Technically, developed countries may be right in lambasting India for not adhering to what was agreed in Bali. But, plain truth on ground zero is for all to see. The new government led by Modi is trying to precisely correct this wrong.
An impression that India is opposed to TFA per se or it is trying to sabotage WTO is fallacious. All that it wants is that food security concerns of G-33 or protection of resource poor farmers must be addressed concurrent with approval of TFA.
So, what is India asking for? It wants subsidy granted to resource poor farmers by way of minimum price support (MSP) for public stock holding to be excluded while computing AMS. Alternatively, ‘external reference price’ (ERP) which under extant AoA is pegged at 1986-88 level should be updated to current level.
Both the proposals are logical and consistent with the spirit of WTO agreement. To understand this, let us take a close look at the methodology of AMS calculation.
AMS has two components viz., (i) ‘product-specific’; (ii) ‘non-product specific’. (i) excess of price paid to farmers over international price or ERP multiplied by quantum of produce. (ii) money spent on schemes to supply inputs viz., fertilizers, seed, irrigation, electricity at subsidized rates.
For computing AMS, however, support to resource poor farmers was ‘excluded’. The rationale for this exclusion was that such support does not have any ‘trade-distorting’ effect, whereas WTO disciplines target only those forms of support which produce such effect (‘amber box’ subsidies).
During Uruguay Round negotiations (leading to WTO agreement), India had submitted that ‘input subsidies given to 79.5% of total land holdings (farmers with less than 10 hectares) are taken as low income or resource poor and therefore, will qualify for exemption under Article 6.2 of AOA’.
Accordingly, in its notification submitted in 2002 covering 1996/97 and 1997/98 marketing years, India allocated about 80% of input subsidies to Article 6.2 and about 20% to amber box.

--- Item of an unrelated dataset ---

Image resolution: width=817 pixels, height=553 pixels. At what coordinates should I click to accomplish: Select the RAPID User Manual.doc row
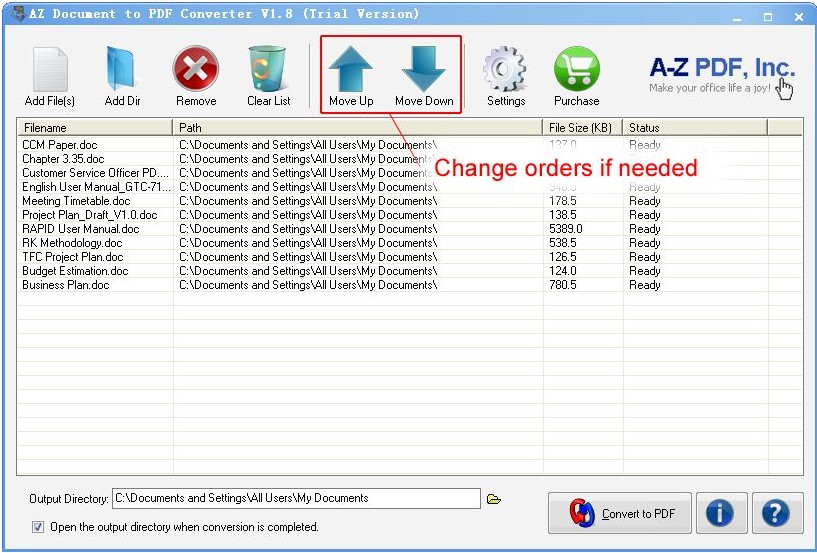pos(410,229)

The same logic applied to product specific subsidies. But, it was irrelevant at that stage as during that period, MSP given to farmers was substantially lower than ERP resulting in negative ‘product-specific’ AMS. This position continued till 2004-06.
Thereafter, due to significant increase in MSP (between 2005/06 and 2010/11, this went up by 72% for wheat and 75% for rice), things have changed. Now, MSP could be higher than even current ERP. When, compared to ERP of 1986-88 (to be used for computing AMS as per extant rules under AoA), the excess would be huge.

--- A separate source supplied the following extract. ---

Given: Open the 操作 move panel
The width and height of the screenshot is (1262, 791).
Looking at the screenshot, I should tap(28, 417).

We are in 2014. To remain glued to ERP that prevailed almost 3 decades ago for computing current subsidy support is a serious flaw that WTO must remove. However, India should not remain content with this alone, a message it may seem to have given in Geneva. It cannot be either this or that.

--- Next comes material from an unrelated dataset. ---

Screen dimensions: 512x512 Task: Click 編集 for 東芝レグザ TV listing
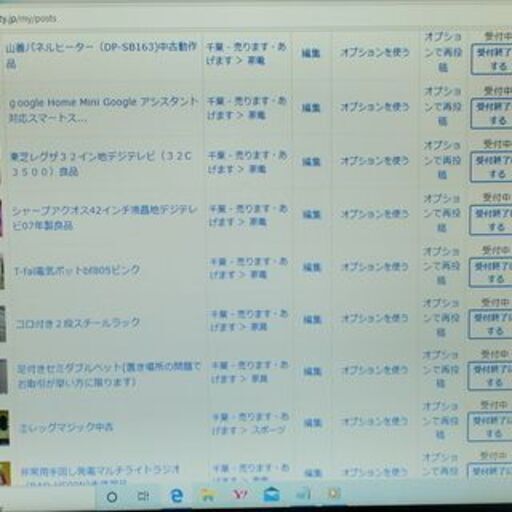311,162
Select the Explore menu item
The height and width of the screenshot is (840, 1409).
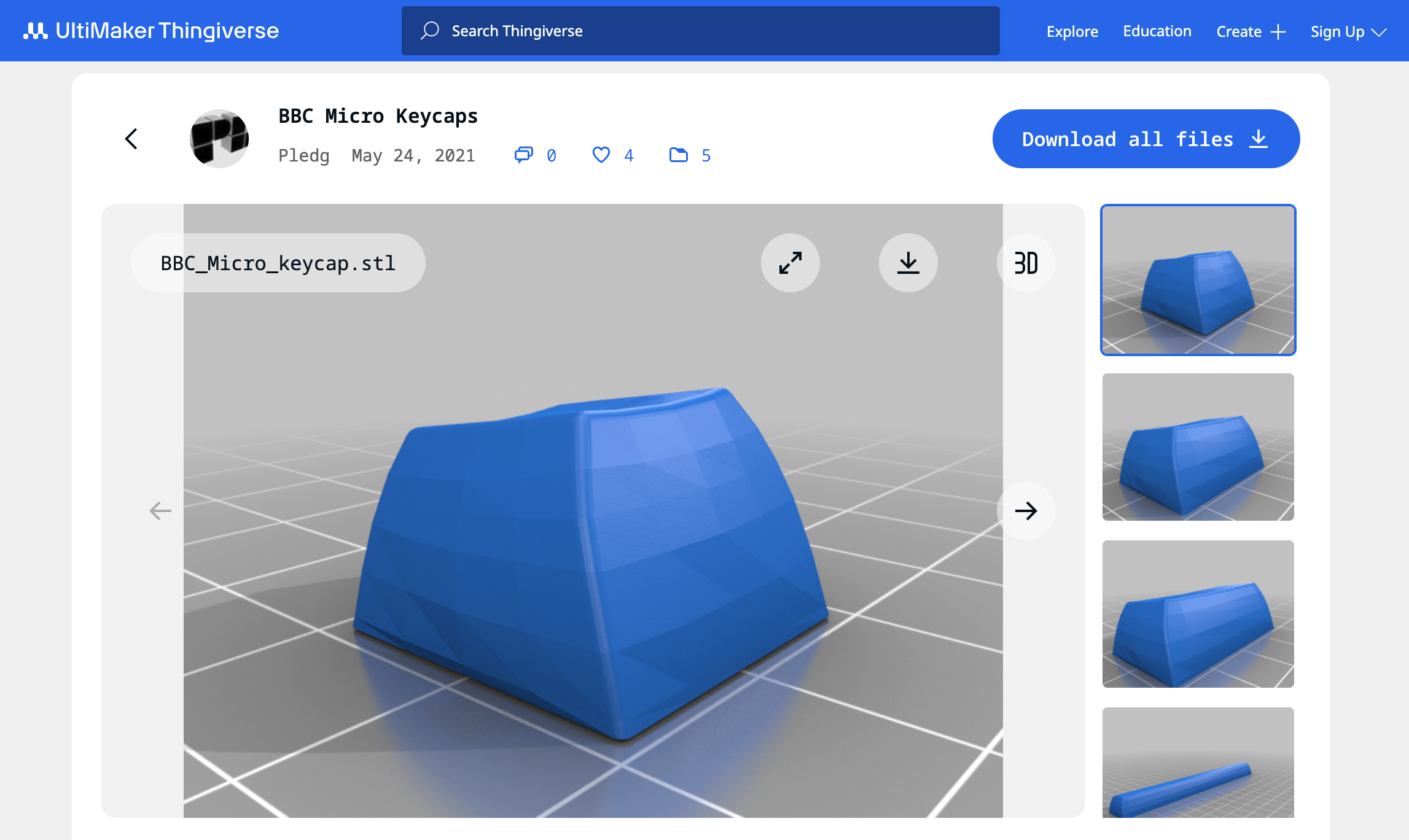click(x=1071, y=30)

It must also ask for exclusion of support to resource poor farmers for arriving at product-specific subsidies. This is clearly driven by logic that such support does not have any ‘trade-distorting’ effect. To assume that food procured from these farmers would be dumped in international market is sheer figment of imagination.
True, in recent years India has emerged as major exporter of food. But, that has nothing to do with food sourced from these farmers and fed in to public stock holding for food security. When, some excess stock is released to private trade, that is at full economic cost; hence no question of dumping.
Subsidy to poor farmers in India to yield a reasonable income is a fraction of billions of dollars that US, EU and Japan give to their rich farmers in forms (green box) that do not even attract WTO penalties. India has every right to defend such support and insist on time bound action by WTO-GC to ensure that both TFA and food security protocols are sealed on the same day.